Banks are having to fend off ever more attacks from hackers who break into computers of their business customers and try to make fraudulent funds transfers electronically for large amounts. If you doubt how bad this hacker scourge has become, ask Jorge Solis, senior vice president of security at First Midwest Bank.
Across the banking industry, "these are attacks that happen on a daily basis," says Solis, who heads up security for the Itasca, Illinois, bank. First Midwest Bank has seen its share of crimes in which hackers take over a customer's business computer in order to initiate fake electronic funds transfers and payments. Thwarting them has to be done with speed since "transactions and ACH automated clearinghouse wires happen very quickly," Solis says.
Hackers want to send large amounts to accounts where they can seize it, and they can even overcome safeguards such as strong two-factor one-time-password token authentication, says Solis, who has seen it happen.
Hackers who installed malware on one victim's compromised machine — ZeuS is the most common malware type the banking industry fights - commandeered it to set up a man-in-the-middle attack that intercepted the customer's intended transactions by means of fake web pages. This happened despite the customer using token-based authentication, according to Solis.
The fraudulent transfer made by the hacker was caught through internal fraud-detection operations in the backroom at First Midwest Bank, Solis says. But it was a shock to see how token-based authentication could be compromised. "I'm not saying tokens do not work," Solis says. "But we saw this happen."

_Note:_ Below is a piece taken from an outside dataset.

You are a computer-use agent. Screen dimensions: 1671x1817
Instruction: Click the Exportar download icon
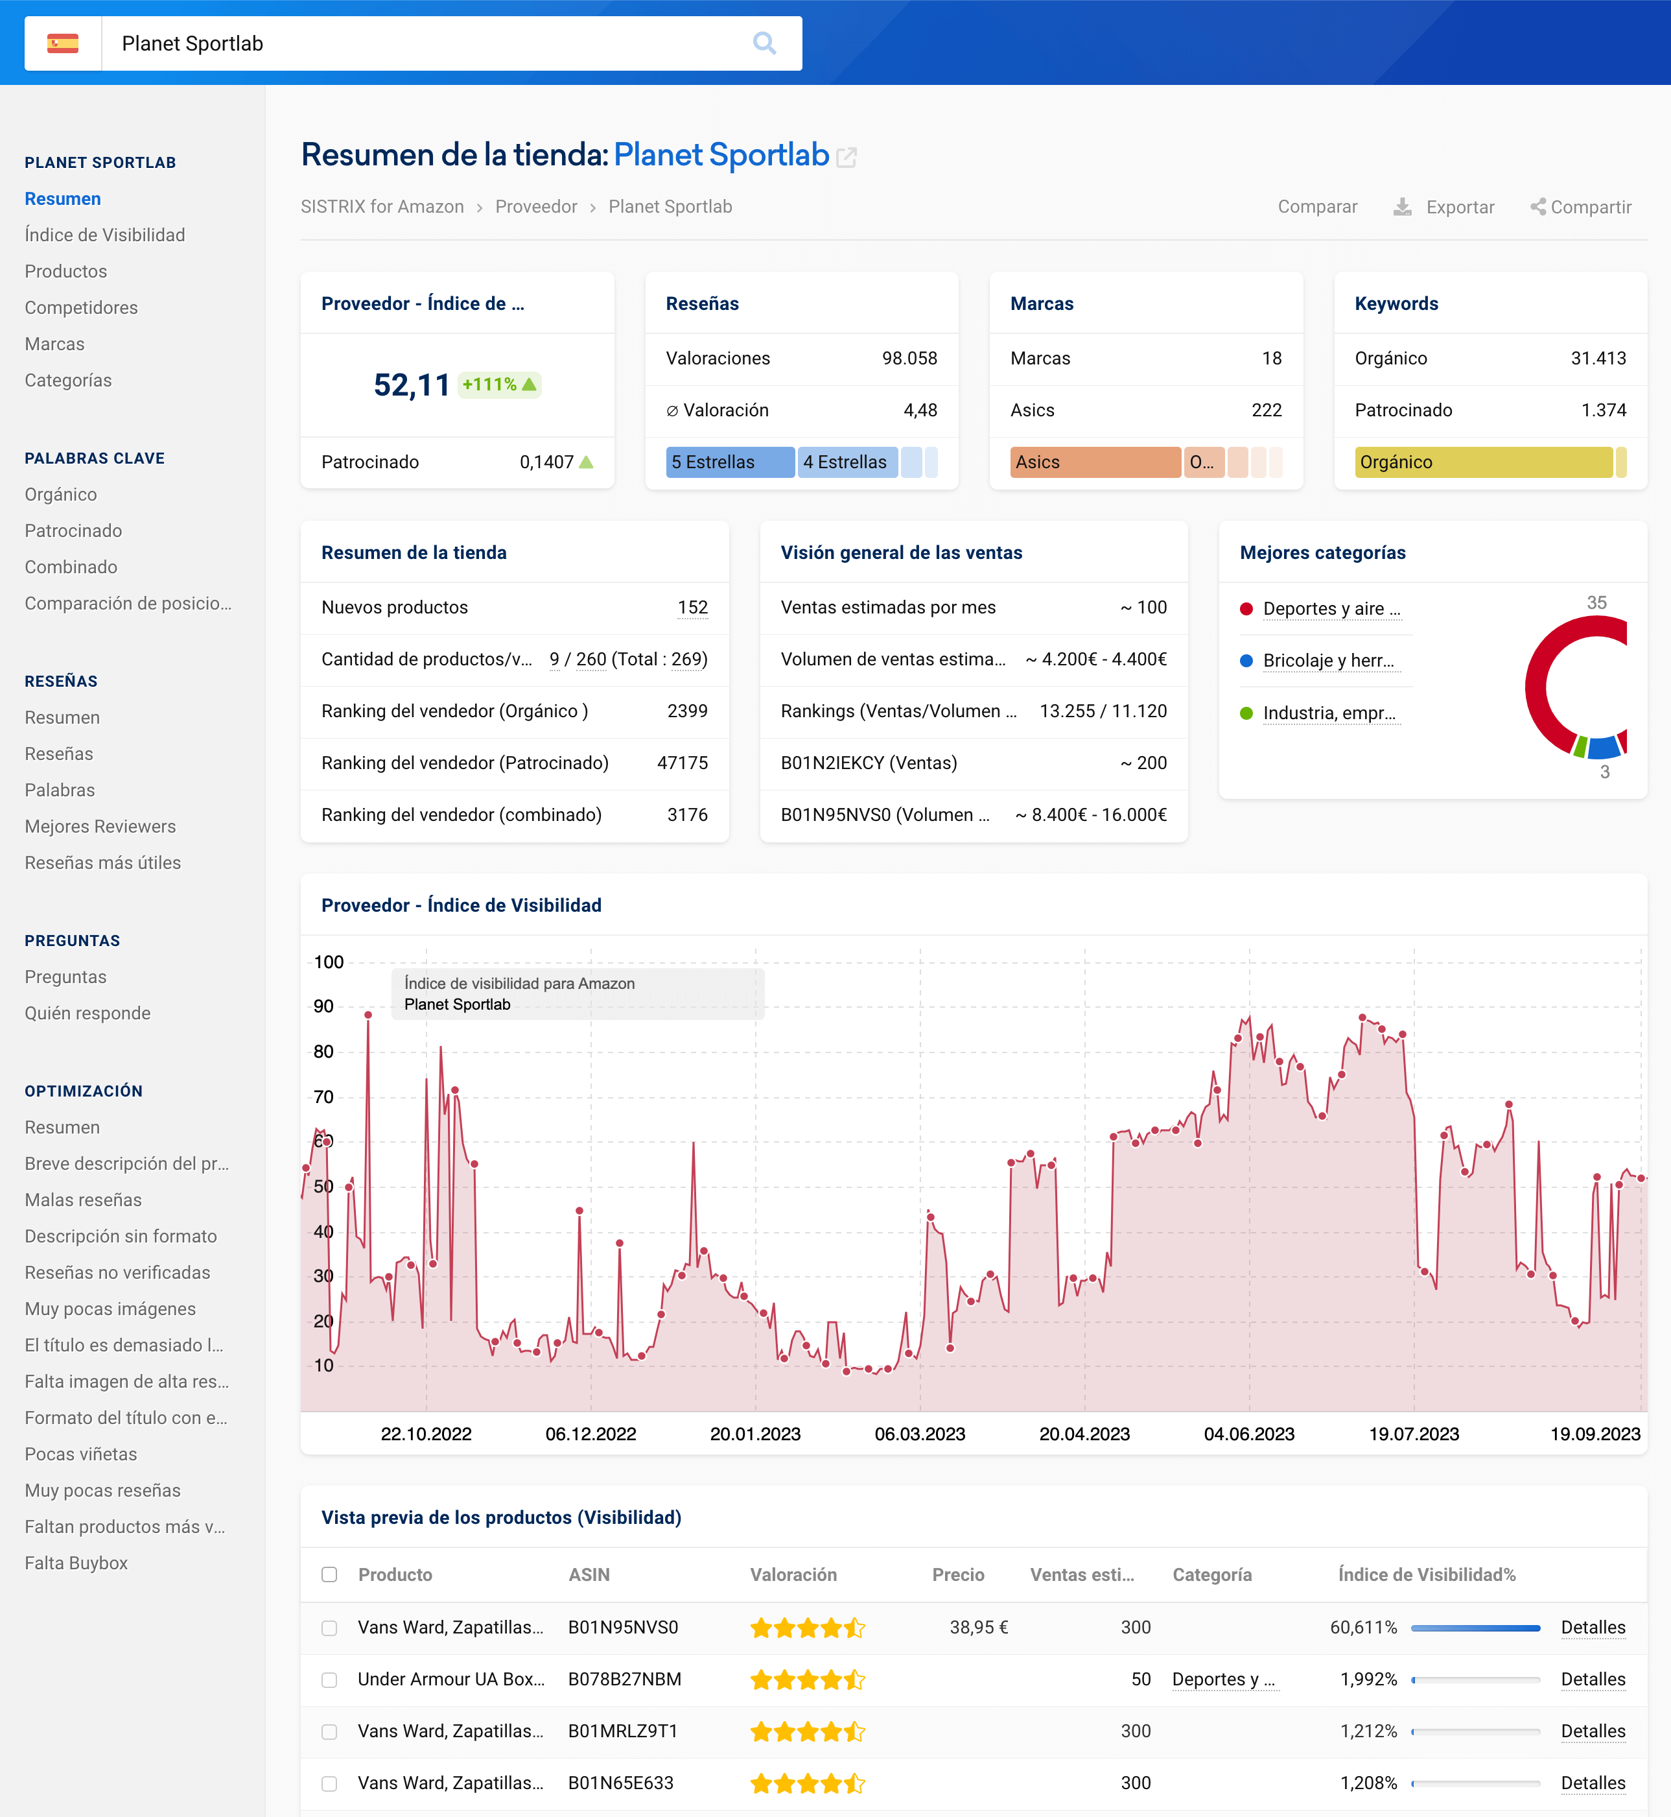(x=1402, y=207)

At that point, First Midwest Bank decided to add security controls. One of them offered to the bank's business customers is an automated phone-based authentication from PhoneFactor that makes a voice call to the phone of the person who originated the electronic transaction. The automated call presents the information about the transfer and asks the individual to verify and approve it through a secret personal identification number. It's also possible to have multiple people authorise a single transaction using PhoneFactor.
Since adding this security control in the summer, First Midwest Bank has seen phone-oriented authentication work to stymie at least one attack on a customer's corporate account. A customer received a phone call where PhoneFactor delivered the news that the request for a large-dollar amount had been made, from a compromised computer it turned out. The customer, who hadn't authorised the transfer, of course didn't enter the PIN, and that with a fraud alert stopped the transfer from going through.
Like many other banks, First Midwest Bank has gotten involved in helping customers cope with possible malware infections on their computers, and to that end, the bank is looking at using a malware-removal service. The type of attacks that First Midwest Bank has seen against its business customers appear to be growing throughout the financial services industry.
The Financial Services Information Sharing and Analysis Center (FS-ISAC), the group of banks that shares threat information with the federal government on critical infrastructure issues, recently released the results of poll of 77 financial institutions about the frequency of account takeovers they saw during the first half of 2010, the most recent data available.
Twenty-one of the financial institutions reported a total of 108 commercial account takeovers during those six months alone in 2010 compared to just 86 for the entire year of 2009. The good news is that banks in this 2010 period managed to stop the funds transfers 36% of the time, but were only successful 20% of the time in all of 2009.